Format the lines of the listing as a numbered list, skipping blank lines, starting at the line that has "Find the location of a" and stopping after the line that has "(353, 486).". Leave the pictures out of your answer.

(Stored items from a collection)

★ ★ ★

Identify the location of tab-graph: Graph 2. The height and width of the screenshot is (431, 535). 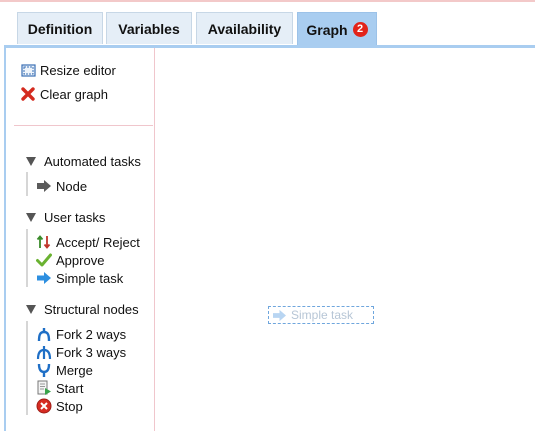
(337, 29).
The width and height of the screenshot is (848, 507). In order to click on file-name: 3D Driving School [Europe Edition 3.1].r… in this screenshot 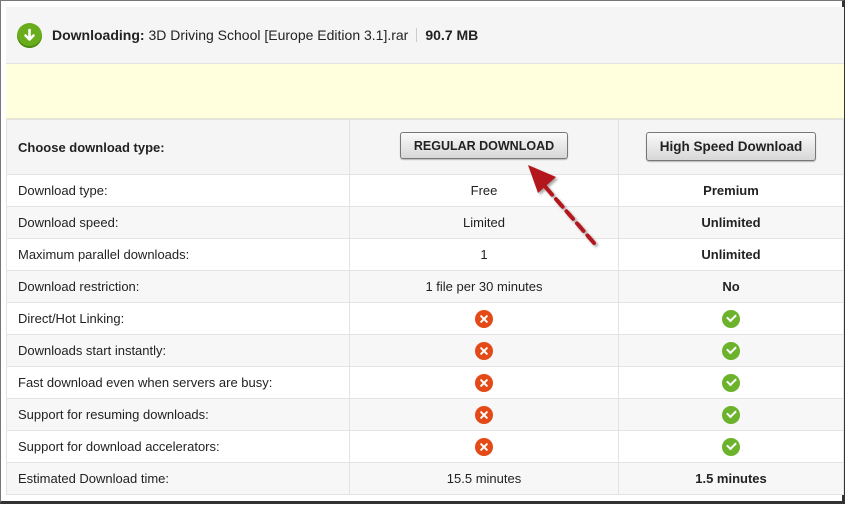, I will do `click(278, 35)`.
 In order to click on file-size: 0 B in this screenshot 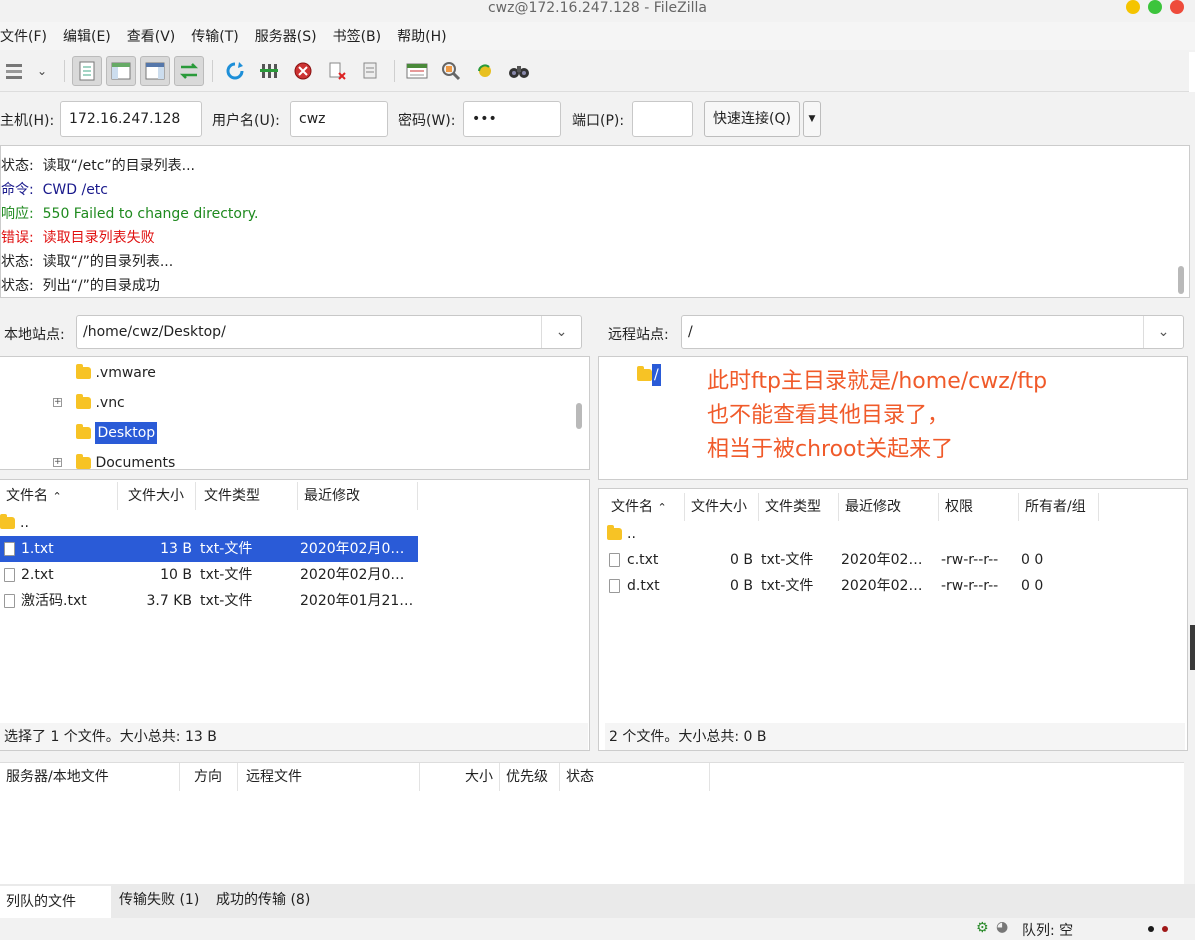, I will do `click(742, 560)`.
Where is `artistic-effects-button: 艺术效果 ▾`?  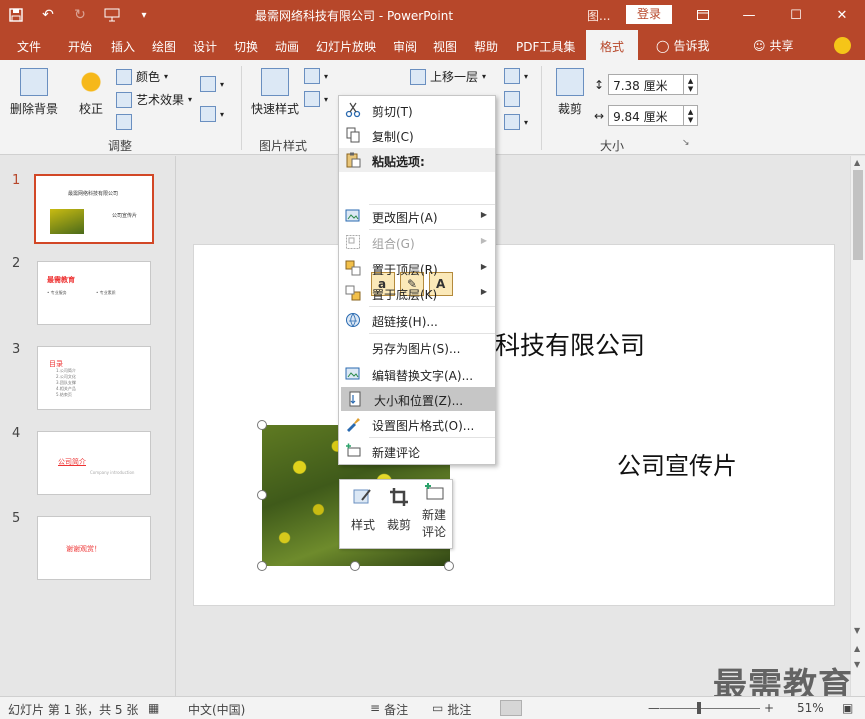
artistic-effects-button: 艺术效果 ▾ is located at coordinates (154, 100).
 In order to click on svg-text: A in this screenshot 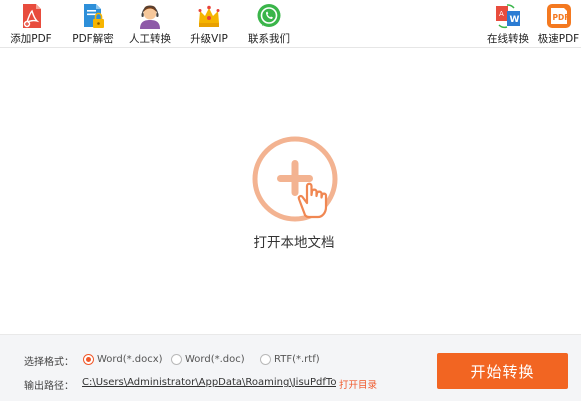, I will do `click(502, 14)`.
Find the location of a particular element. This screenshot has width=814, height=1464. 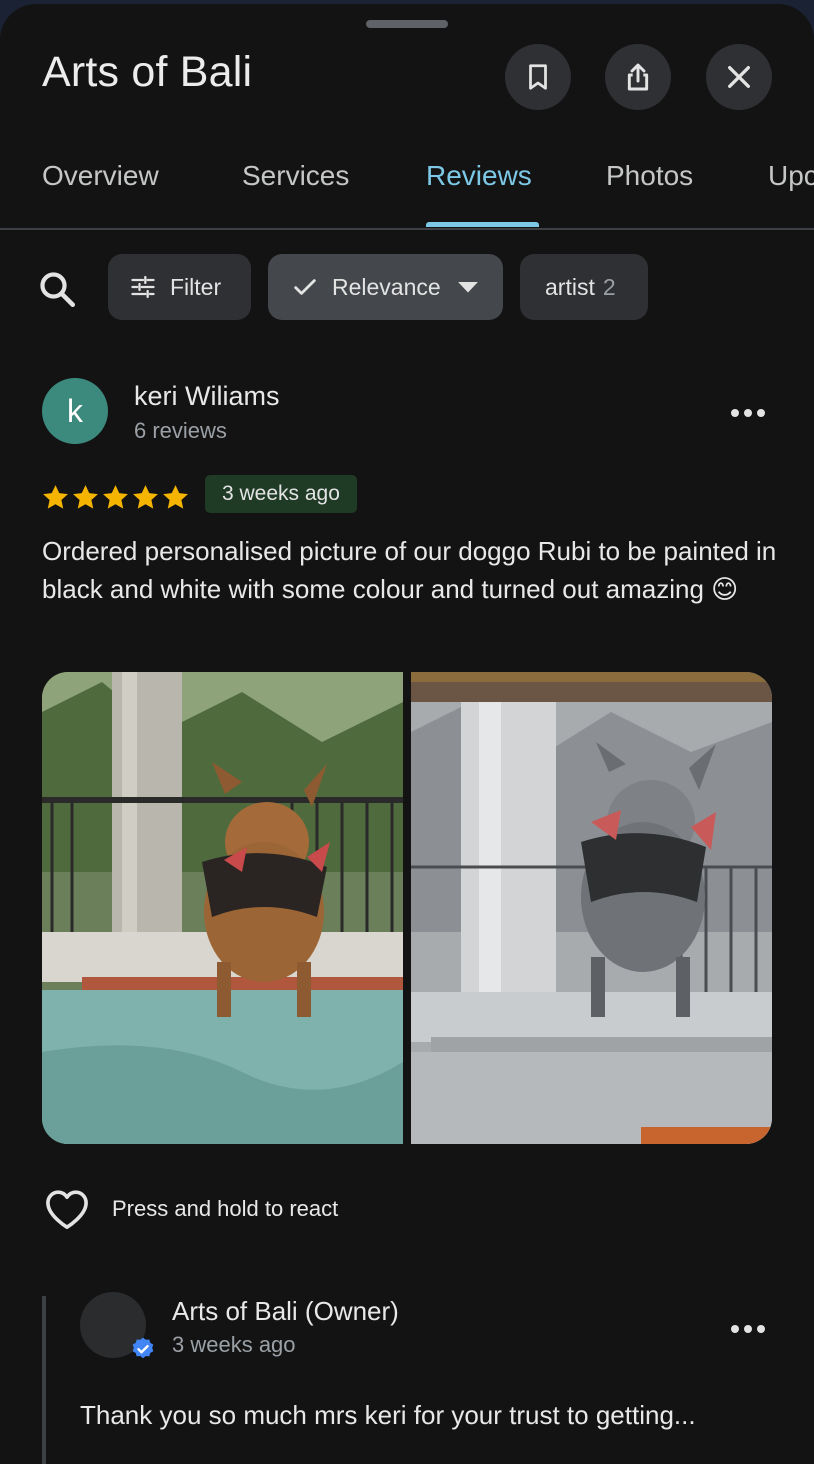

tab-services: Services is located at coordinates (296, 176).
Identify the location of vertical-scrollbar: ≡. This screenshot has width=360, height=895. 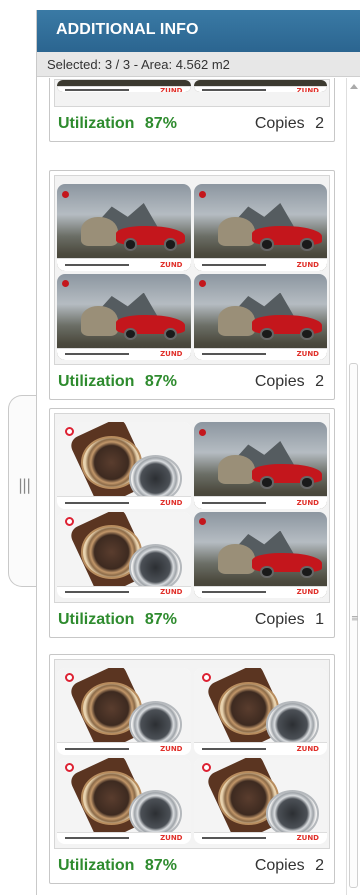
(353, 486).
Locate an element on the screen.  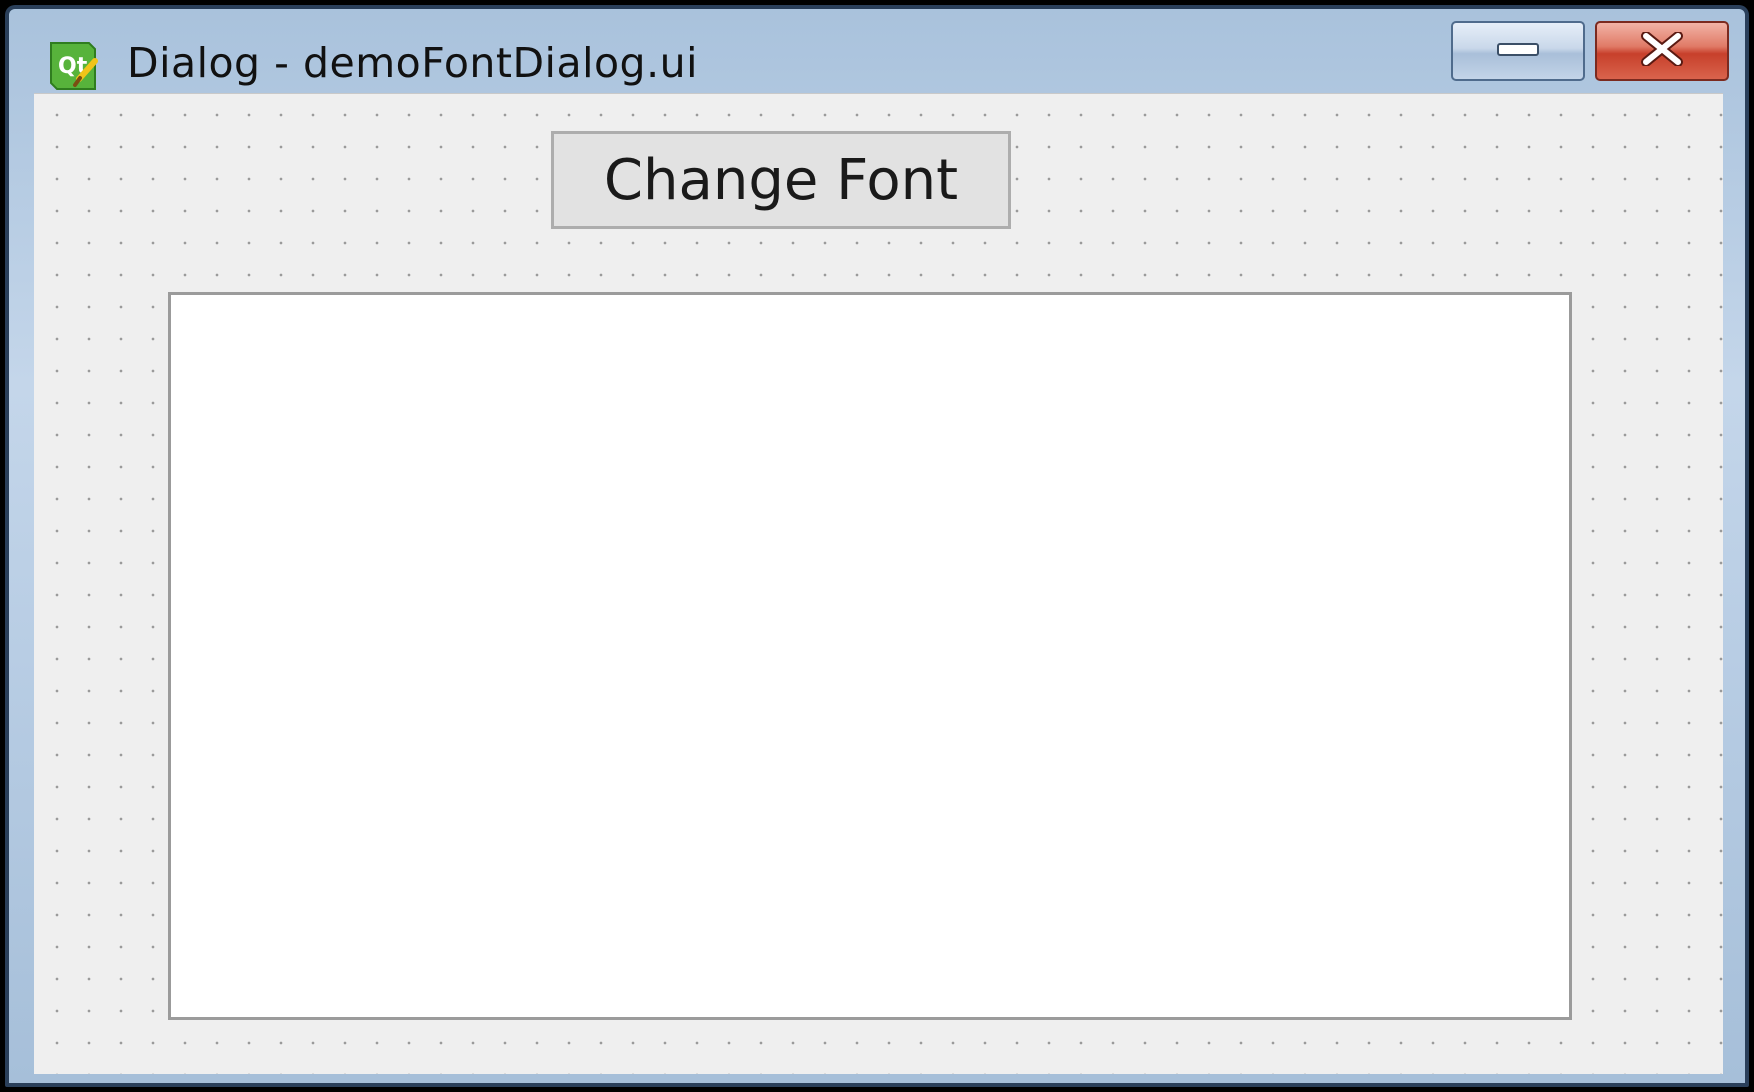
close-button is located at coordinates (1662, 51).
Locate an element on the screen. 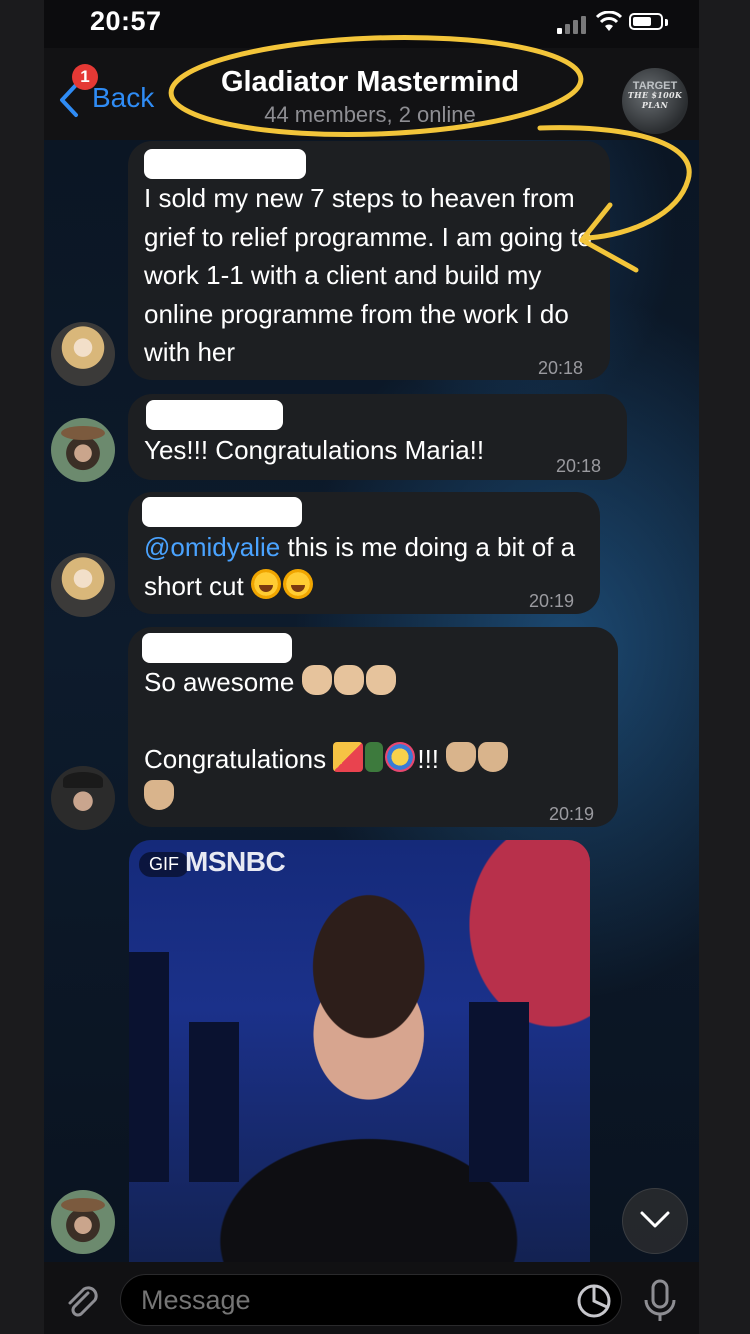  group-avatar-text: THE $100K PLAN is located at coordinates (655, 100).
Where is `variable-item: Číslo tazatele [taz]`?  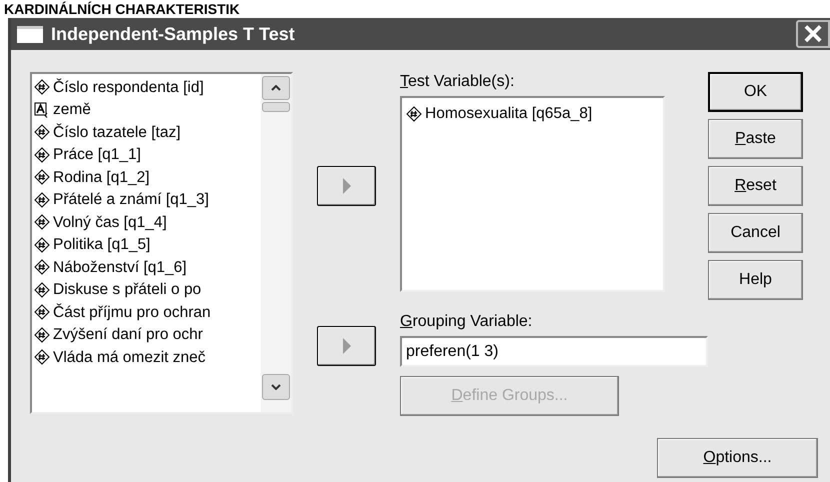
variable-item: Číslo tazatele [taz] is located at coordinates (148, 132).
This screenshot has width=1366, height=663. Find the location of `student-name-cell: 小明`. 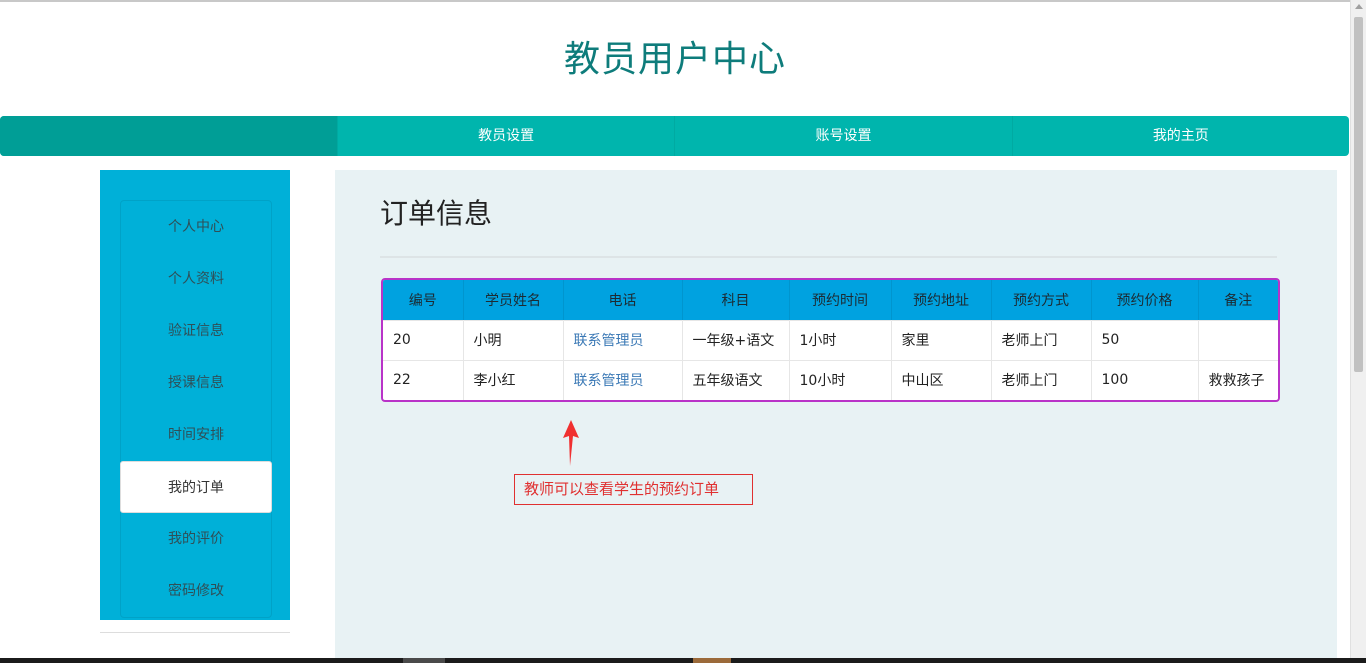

★ ★ ★

** RESPONSE BOX **
1. Find the location of a particular element. This screenshot has width=814, height=1464. 
2. tab-services: Services is located at coordinates (296, 176).
3. Identify the location of vertical-scrollbar: ≡. This screenshot has width=360, height=895. 
4. (353, 486).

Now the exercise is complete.